Tuesday, May 15, 2012

Not Ready for Cake


When I came home from college one of the first things I did was bake a cake. It was a chocolate cake with buttercream coconut frosting (my favorite) topped with strawberries and chocolate ganache.
I bet you can guess what happened.
Most of that cake ended up in my stomach and then regurgitated in the toilet or the shower or bundled up in swathes of Kleenex to keep it from dripping vomit smell all over the trash can.
I knew that I would binge and purge on that delicious chocolatey treat. I know from experience that when I bake most of the batter goes into “tasting,” and I know that I can’t refrain from eating melted chocolate when its scent is wafting up my nose.
So why did I bake the cake?

I don’t know. I didn’t want to binge or purge, especially since I’d been doing pretty well beforehand. And I didn’t really want the cake. (well, that’s a lie. I did want the cake, but only the first slice. Not the entire thing) I guess the only explanation I can give is that I wanted to binge.
To me, that motivation makes sense. It had been so long since I’d done it that the pressure in the back of my mind was building up, making me feel obligated even though I wasn’t hungry. In addition, I’d been restraining myself for two whole days before that, since my parents made me go out the restaurants to eat and I usually binge there. My depleted supply of self-restraint was fated to give out soon.
Still, I hated every minute of the binge. I don’t understand why I did it. It would have been so much less work to sit there lazily on the couch doing nothing or watch a movie rather than make a cake. It would have caused so much less pain, and I would have felt drained but not self-loathing afterwards.

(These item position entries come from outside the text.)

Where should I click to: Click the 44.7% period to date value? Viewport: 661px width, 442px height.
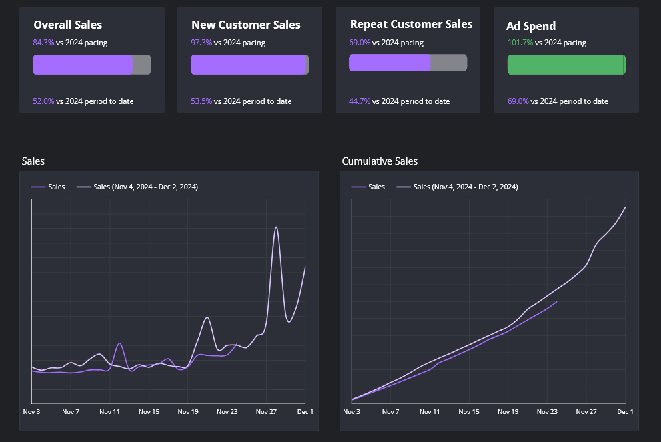360,101
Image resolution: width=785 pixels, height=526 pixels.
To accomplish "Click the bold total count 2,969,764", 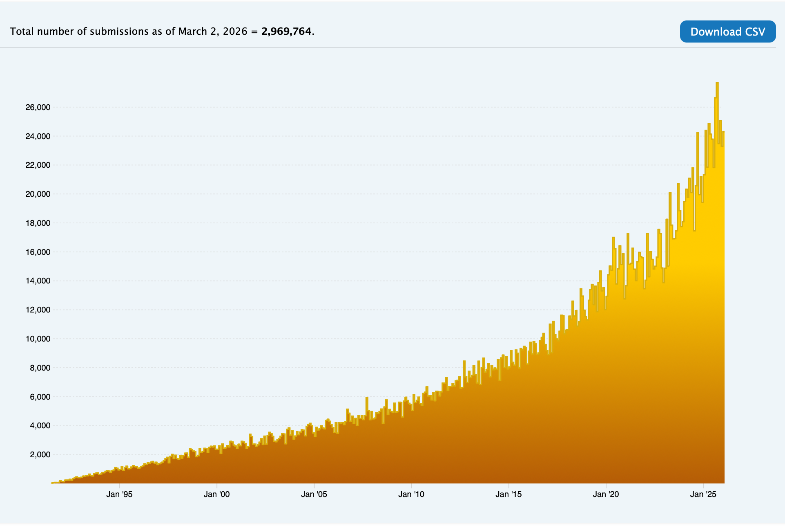I will tap(287, 31).
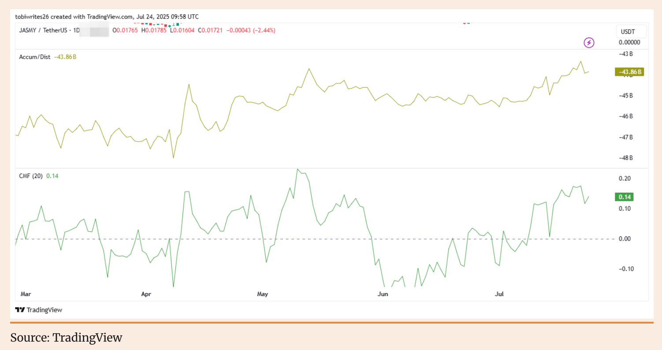Click the green 0.14 CMF value tag

click(624, 197)
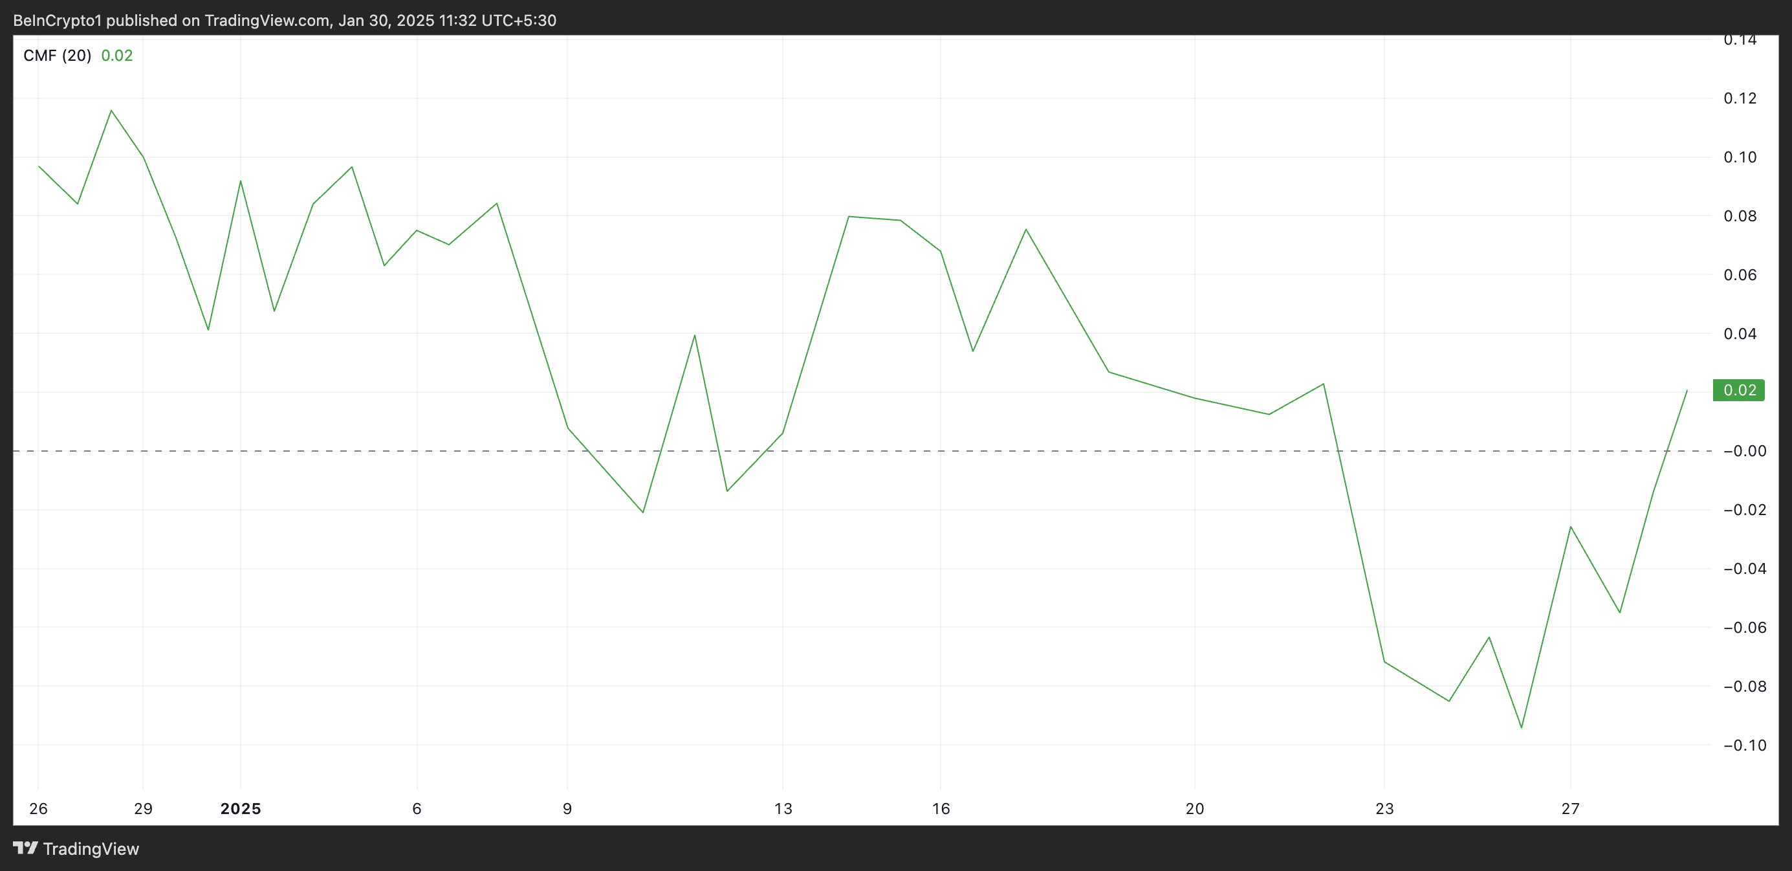
Task: Click the 23 label on time axis
Action: [1385, 808]
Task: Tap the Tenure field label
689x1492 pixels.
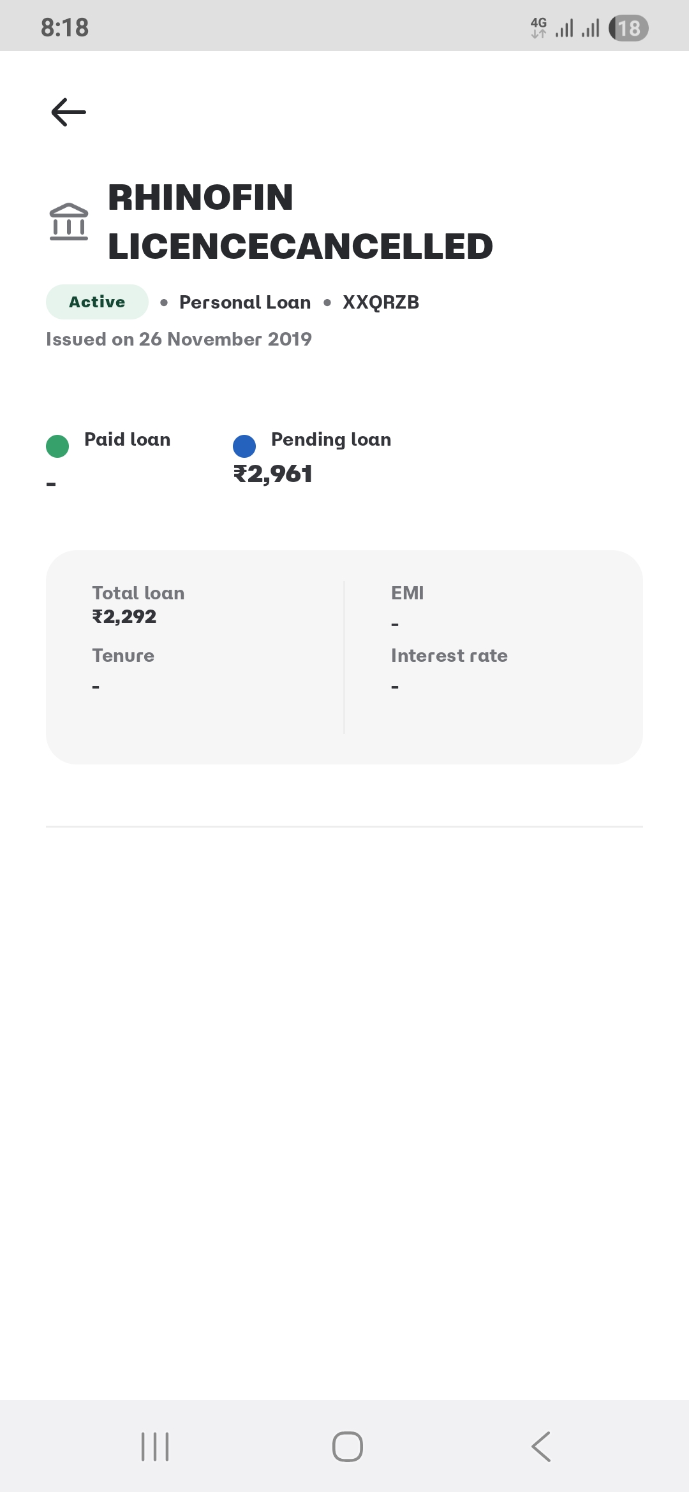Action: click(x=123, y=655)
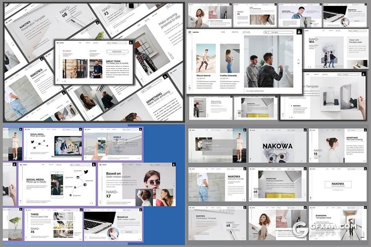Click the NAKOWA outlined button on Great Team slide

[117, 52]
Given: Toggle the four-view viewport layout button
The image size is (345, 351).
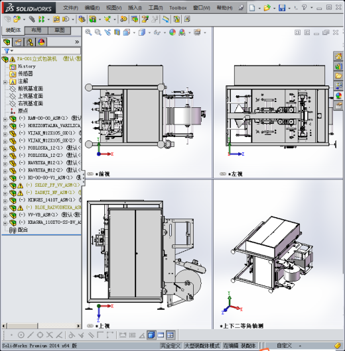Looking at the screenshot, I should [171, 335].
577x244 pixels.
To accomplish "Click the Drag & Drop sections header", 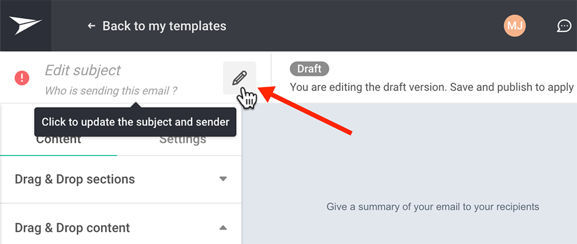I will pos(121,179).
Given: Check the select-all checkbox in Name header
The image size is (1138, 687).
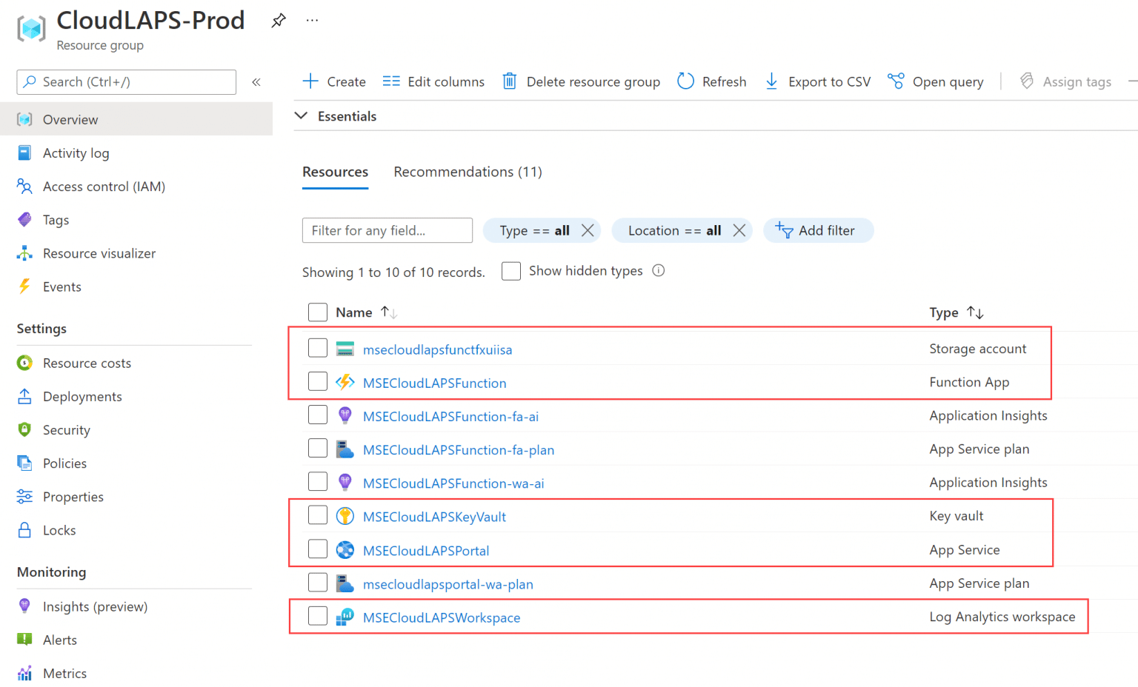Looking at the screenshot, I should point(317,312).
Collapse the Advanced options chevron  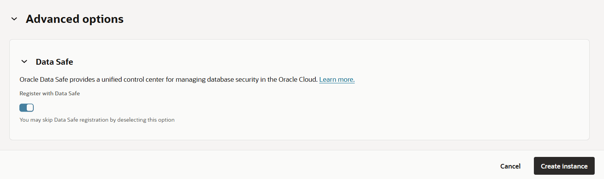[14, 19]
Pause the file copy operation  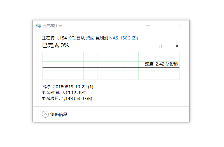161,46
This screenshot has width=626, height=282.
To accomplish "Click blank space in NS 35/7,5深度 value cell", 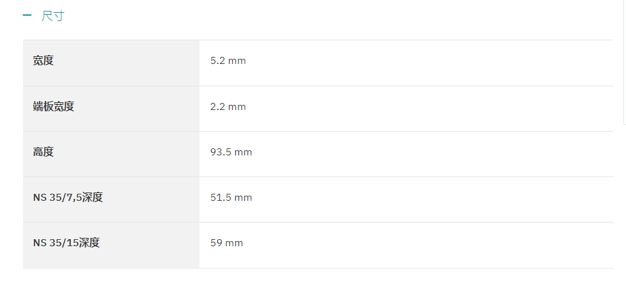I will pyautogui.click(x=431, y=200).
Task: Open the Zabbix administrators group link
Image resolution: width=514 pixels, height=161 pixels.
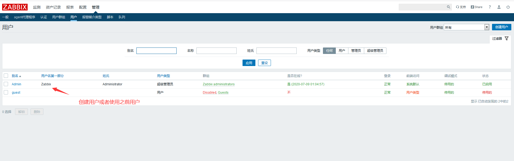Action: click(218, 84)
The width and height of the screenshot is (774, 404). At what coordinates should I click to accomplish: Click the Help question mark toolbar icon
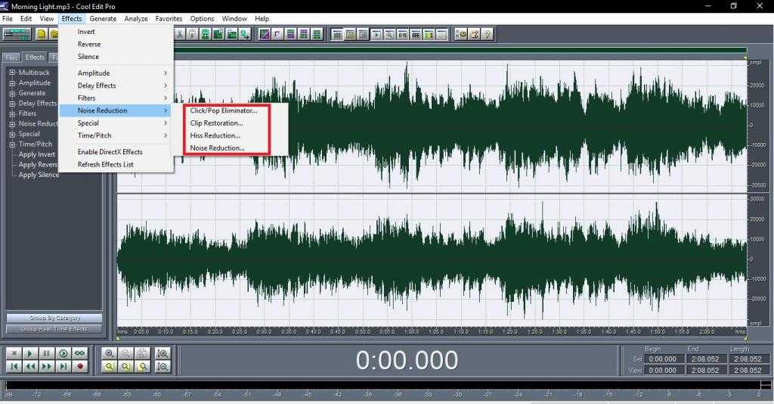[488, 34]
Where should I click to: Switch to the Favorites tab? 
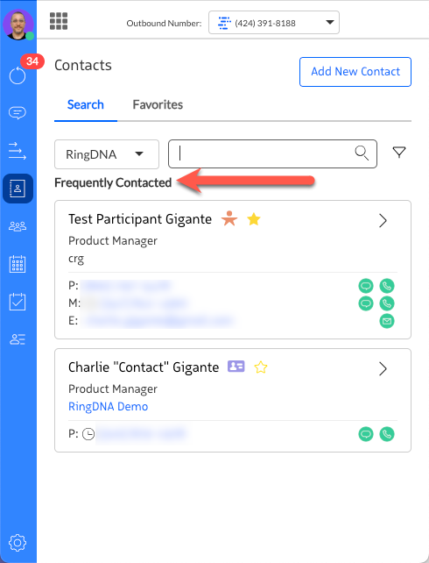tap(158, 104)
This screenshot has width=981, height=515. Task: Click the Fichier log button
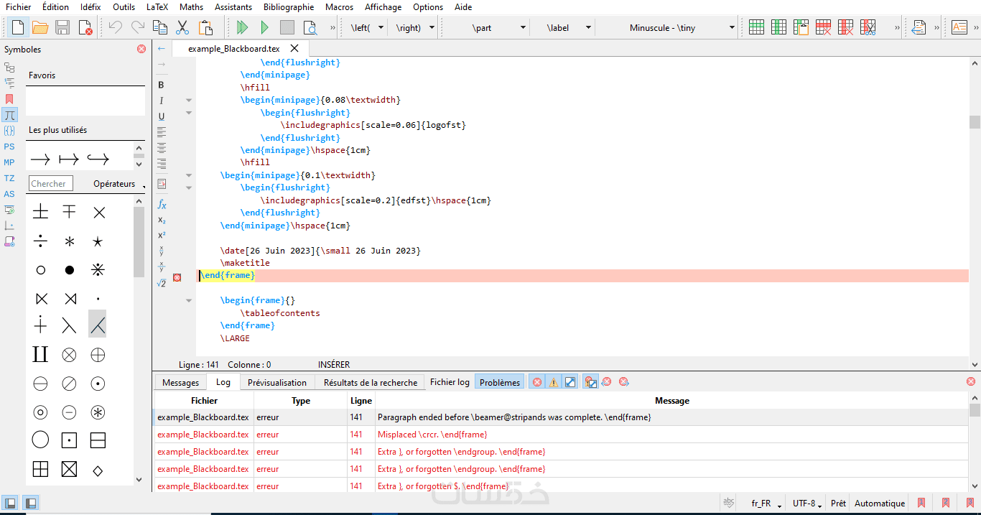click(450, 382)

One way I binged on that cake was when everyone else was asleep, I snuck pieces of it to my room to scarf down without a fork. My mom has seen me on binges before and knows that I tend to eat a lot if I’m left alone around food, so she tried to stay awake with me and make sure I didn’t raid the pantry. I understand that she did it out of love, but the thoughts running through my head were: “Why can’t she let me have this? I just need to binge!”
And I really believe that I needed that binge. I don’t want to have the option of throwing up my food removed, because it’s such a psychological crutch. Of course, I’m still trying to not throw up, but it’s soothing to know that if I really need it, the coping mechanism will be there.

These actions and motivations show that I’m not ready for cake. I shouldn’t be baking, and I wish I could remove all desserts from my presence. Who knows if keeping that thought in my head will teach me a lesson though. It hasn’t before.